人間の手が類人猿の手(というか前足)と大きく違うのは「拇指対向性」(ぼしたいこうせい)があることです。つまり親指とそれ以外の指とで物をつかめること。親指と他の指とが「対向」すること。見たところ単純なようですが、これが人間と類人猿との大きな違いであると言われます。

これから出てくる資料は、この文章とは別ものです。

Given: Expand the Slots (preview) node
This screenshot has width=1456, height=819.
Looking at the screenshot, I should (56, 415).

親指と他の指とで物をつかむため、親指は働き過ぎになりやすい。マウスをつかんでいる時も、親指はマウスの端に触れています。物をつかむわけではないがマッサージでもやるとなると、親指を酷使します。本当なのかどうか、マッサージを職業にする人は親指をつぶして初めて一人前になる、などという話を聞いたことがあります。
対蹠点から愉気する
その他、色々思い起こしてみても、親指は常に働いています。親指が故障を起こしやすいとしても無理はありません。事実、手の平側で親指の付け根を押えてみると、少し圧痛を感じるという人が多いに違いない。親指の付け根というのは手首のスジから1センチほど上、手相学で「金星丘」(きんせいきゅう)と呼ばれる掌のふくらみの手首に近いあたりです。その辺を押してみると、ズンとくるような痛みを感じる人がいるかもしれません。

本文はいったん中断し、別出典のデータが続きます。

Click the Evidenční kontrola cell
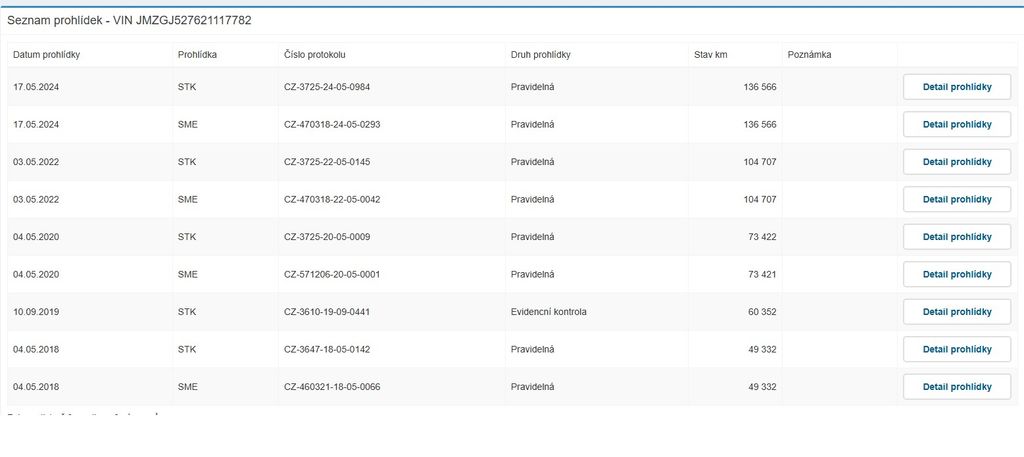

あるいは逆に甲側、親指の付け根のやや人差し指に近い凹みがちなあたり。その辺を押さえると痛みを感じる人もいるでしょう。いずれも親指の付け根にある「大菱形骨」(だいりょうけいこつ)という小さな骨が掌側・甲側のどちらかに変位しているのが痛みの主な原因です。この痛みが消えれば、親指の問題はあらかた解決すると言ってもいいでしょう。他に問題があるとすれば、親指の付け根の関節が表裏どちらかへ変位していることです。

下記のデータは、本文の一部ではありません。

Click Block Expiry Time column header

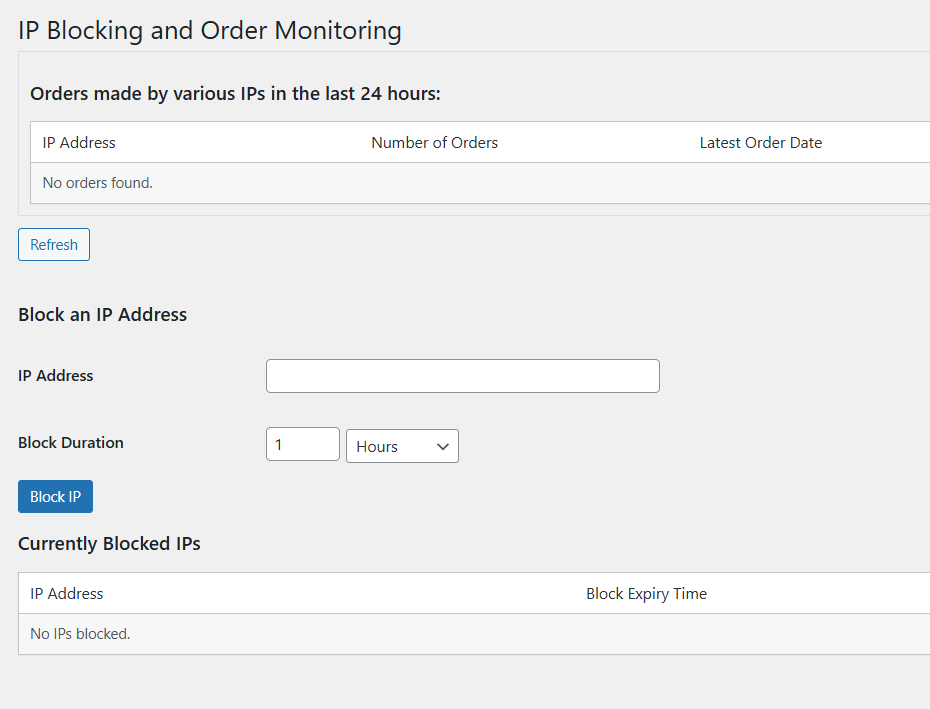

痛みが消え去るのに必要な操法は簡単です。痛みのある点と裏表で反対の点を「対蹠点」(たいせきてん)と呼びますが、この点に軽く愉気をすればいい。つまり指先を当てているだけで、たいていの痛みは消え去ります。強く押してはいけません。ごく軽く当てているだけです。対蹠点というと難しそうですが、要するに痛みのある点のちょうど裏側です。
親指と橈骨の関係
「弾発指」(ばねゆび)とか「腱鞘炎」(けんしょうえん)とか、難しそうな名前の付いている症状が、手には色々ありますね。いずれもこの辺りの問題が主なものです。「腱鞘炎」などと聞くと、何だか複雑なことが起きている感じがしますが、実は単純なことが多い。親指の付け根の辺りが何だかおかしいなと思ったら、すぐにこの操法をやっておくことです。特に手を酷使した後、何かおかしいと感じる時などにお勧めします。
ただし、それとともに必要なのは、前腕の開きを前もって締めておくこと。脚と同じです。前腕の二本の骨が開いているなら、必ず親指側の「橈骨」(とうこつ)が変位しています。そして、この橈骨が下っています。そのため親指の付け根が押えられて問題を生じるわけです。